In contrast, current-day throwbacks like Wrong Turn, Marcus Nispel's Texas Chainsaw Massacre, and this year's House of Wax do little more than vilify the rural poor, making them extra monstrous by pitting them against gel-styled and gym-toned Beverly Hills-zip code model types. At least Craven's suburbanites looked like ordinary people – Jessica Biel and company seem to have fallen off a 24 Hour Fitness ad into some Abercrombie and Fitch executive's methed-out hallucination of the '70s. The only message seems to be that rednecks are the biggest danger to six-packs of the ab variety, and civilization ends and barbarity rules wherever one's cellphone's signal starts to give out.

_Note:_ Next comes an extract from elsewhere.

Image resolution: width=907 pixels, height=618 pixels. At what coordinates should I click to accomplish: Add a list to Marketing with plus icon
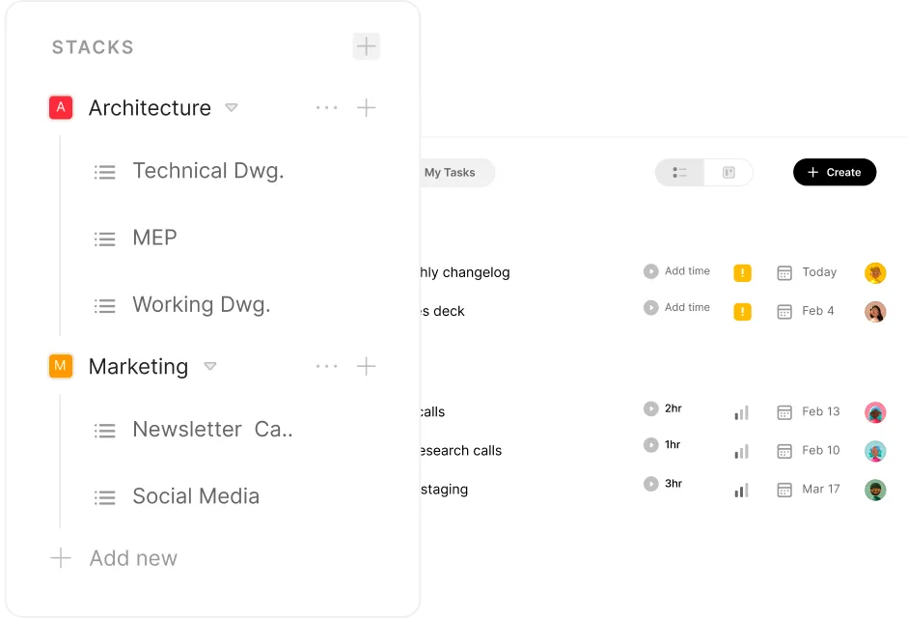pos(366,366)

The nearly unanimous raves that have greeted Land of the Dead are testimony to the fact that gutsy opinion is sadly lacking in Hollywood's area code; it takes an outsider – Pittsburgh is practically today's version of Sirk's Germany – to deliver what people are craving. Built upon bloody slapstick, Romero's imagery is far from subtle, as it should be. When a ready-to-flame nozzle spouting premium petrol is smashed through the front window of a car belonging to an evil oligarch (Dennis Hopper, more charismatic than anybody in the current Bush administration), it's as concise and effective a protest gesture as anything that happened in SF a few springs ago. I can think of no better way of emerging from the ever-more vulgar Fourth of July haze than a second viewing of Romero's movie, where legions of zombies are distracted by fireworks.

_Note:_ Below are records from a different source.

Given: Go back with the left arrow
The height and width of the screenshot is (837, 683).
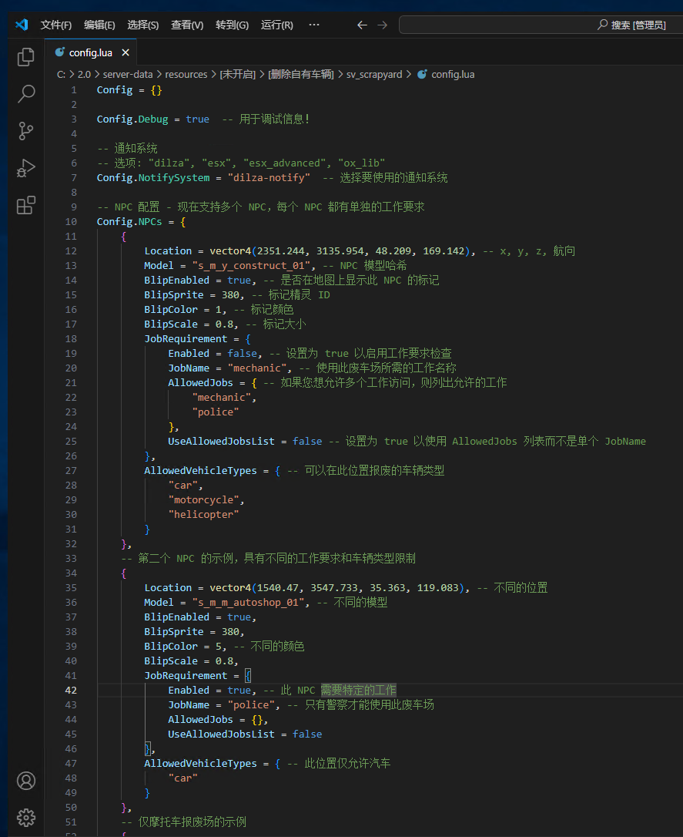Looking at the screenshot, I should click(x=362, y=25).
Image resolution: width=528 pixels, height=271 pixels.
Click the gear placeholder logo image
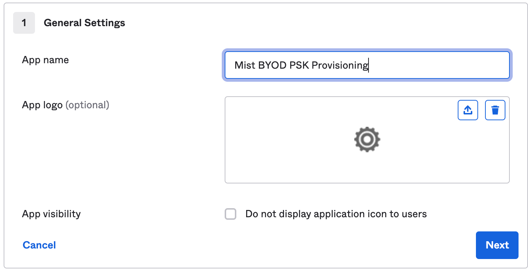tap(367, 139)
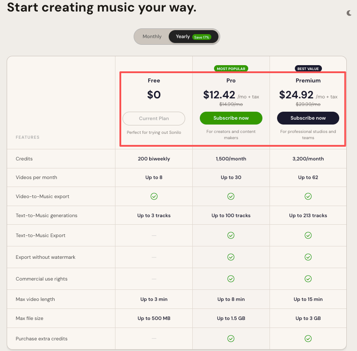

Funny thing about those zombies – in Romero's universe, they have potential, they just might be able to change. They've never been the enemy, but more like symbols of middle-class, US media-opiated banality. Taking a cue from Day of the Dead's Walkman-toting Bub, Land of the Dead's restless corpses play a pivotal role in the war between living haves and have-nots. Emerging from a stroll along the bottom of a river (in an obvious nod to Herk Harvey's Carnival of Souls) to burn down Hopper's high-rise, Fiddler's Green, they're led by a gas station attendant who has pumped his last gallon. The sleeping masses, Romero seems to say, could still be roused to revolt, and when they do, they won't be chomping down on the poor – after all, they're tough and stringy.

Back before video killed off the grindhouse, horror was a home for cutting societal commentary, a place where figures like Larry Cohen could rudely satirize and wage visual violence against everything from religious mania and sugar-crazed consumerism to baby making. But you'd have to look all the way back to the class and race warfare of Craven's The People Under the Stairs – which arrived at the tail end of the first Bush family reign – to find a US horror box-office success that illustrated this country's internal divides so clearly while delivering precious wish fulfillment for one side, and cruel comeuppance for the other. Land of the Dead's success should serve as a notice to younger directors that it takes more than gore to follow in the footsteps of a master.